The cards that the spirits dealt were fair but fickle.
Atop the quarterdeck, she studied the darkening bank of clouds behind them.
“Mate Pettybone!” she called.
The second mate, a rag tied over his wild mop of hair, his mutton-chop beard bristling, snapped to attention. “Captain?”
“Have them pull in the sweeps and shut the hatches. We’ll proceed on sail alone. That’ll give us a bit more speed, maybe enough to make it over land before the storm catches us.”
“Putting a lot of faith in the crew, Captain.”
“They deserve it, don’t you think, Mate Pettybone? They’ve been trained by you after all.”
“Aye,” replied the man, bobbing his head in appreciation. “They deserve it.”
“Let’s impress the duke, then, and maybe it can be First Mate Pettybone. Has a ring to it, doesn’t it?”
Grinning, Pettybone scampered down the stairs and ducked into the airship to instruct the men below to pull in the sweeps and batten down the hatches. The sweeps were crucial if they were to become becalmed and helped steer in times they were not, but with the stirrings of wind she was already beginning to feel, it would only slow them down.
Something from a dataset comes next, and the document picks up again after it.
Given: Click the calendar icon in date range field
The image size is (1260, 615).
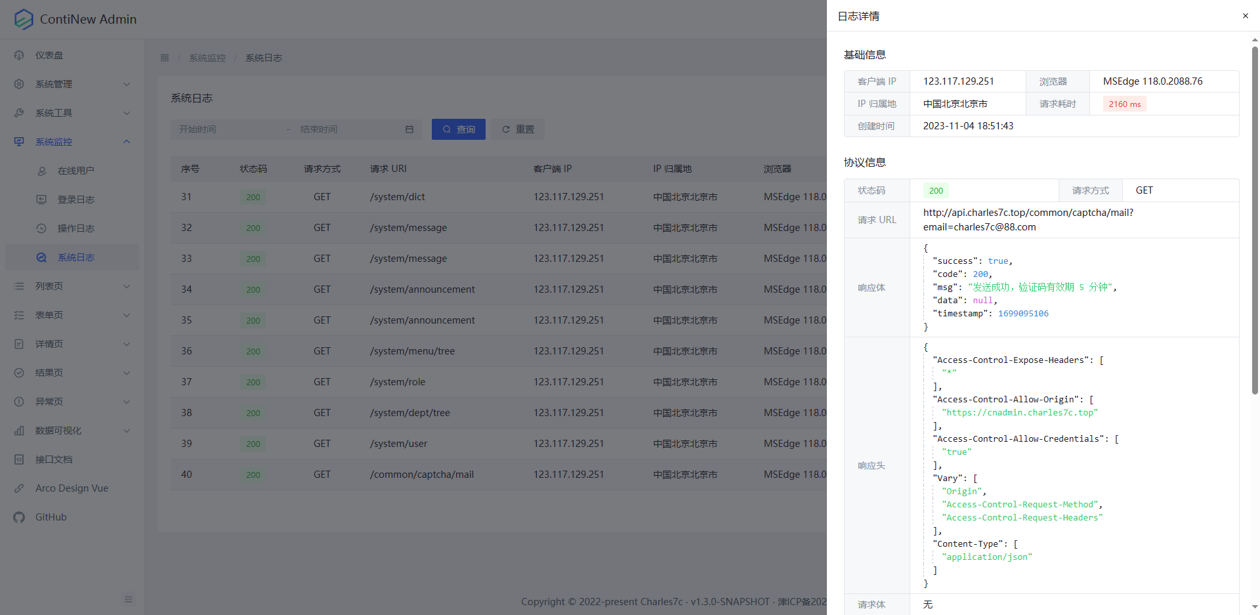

She turned from the storm and looked over the decks where the crew was efficiently adjusting and then cinching down the sail. Experienced hands, all of them. They wouldn’t be on the airship if they weren’t. No one made it on a deck in the sky unless they’d spent a few years at sea. They knew their craft and performed it well. None of them had any more interest than her in riding out the storm hundreds of yards above the water.
The wind picked up, the sails billowed, and she smiled.
The wind whipped around her, screaming in her ears, filling the snapping sails above her head as rain lashed across the desk.
“You almost made it, Captain,” called the duke, wiping a hand across his brow where the sudden patter of water had caught him. “If it’s all the same to you, I’m going to step inside where it’s dry.”
“Another quarter turn of the clock, m’lord, and we’ll descend over Ivalla,” she said, pulling the cowl of her oiled, canvas jacket over her head as another band of torrential rain washed over them.
“You planning to stop for some wine while we’re there?” the duke inquired, hustling past her, cursing as the rain caught him moments before he jerked open the door to the captain’s cabin.
“We’ll need a few turns to reconfigure the rigging and dry the stones once the storm passes, m’lord,” she called after him. “You can stretch our legs, then, if you like.”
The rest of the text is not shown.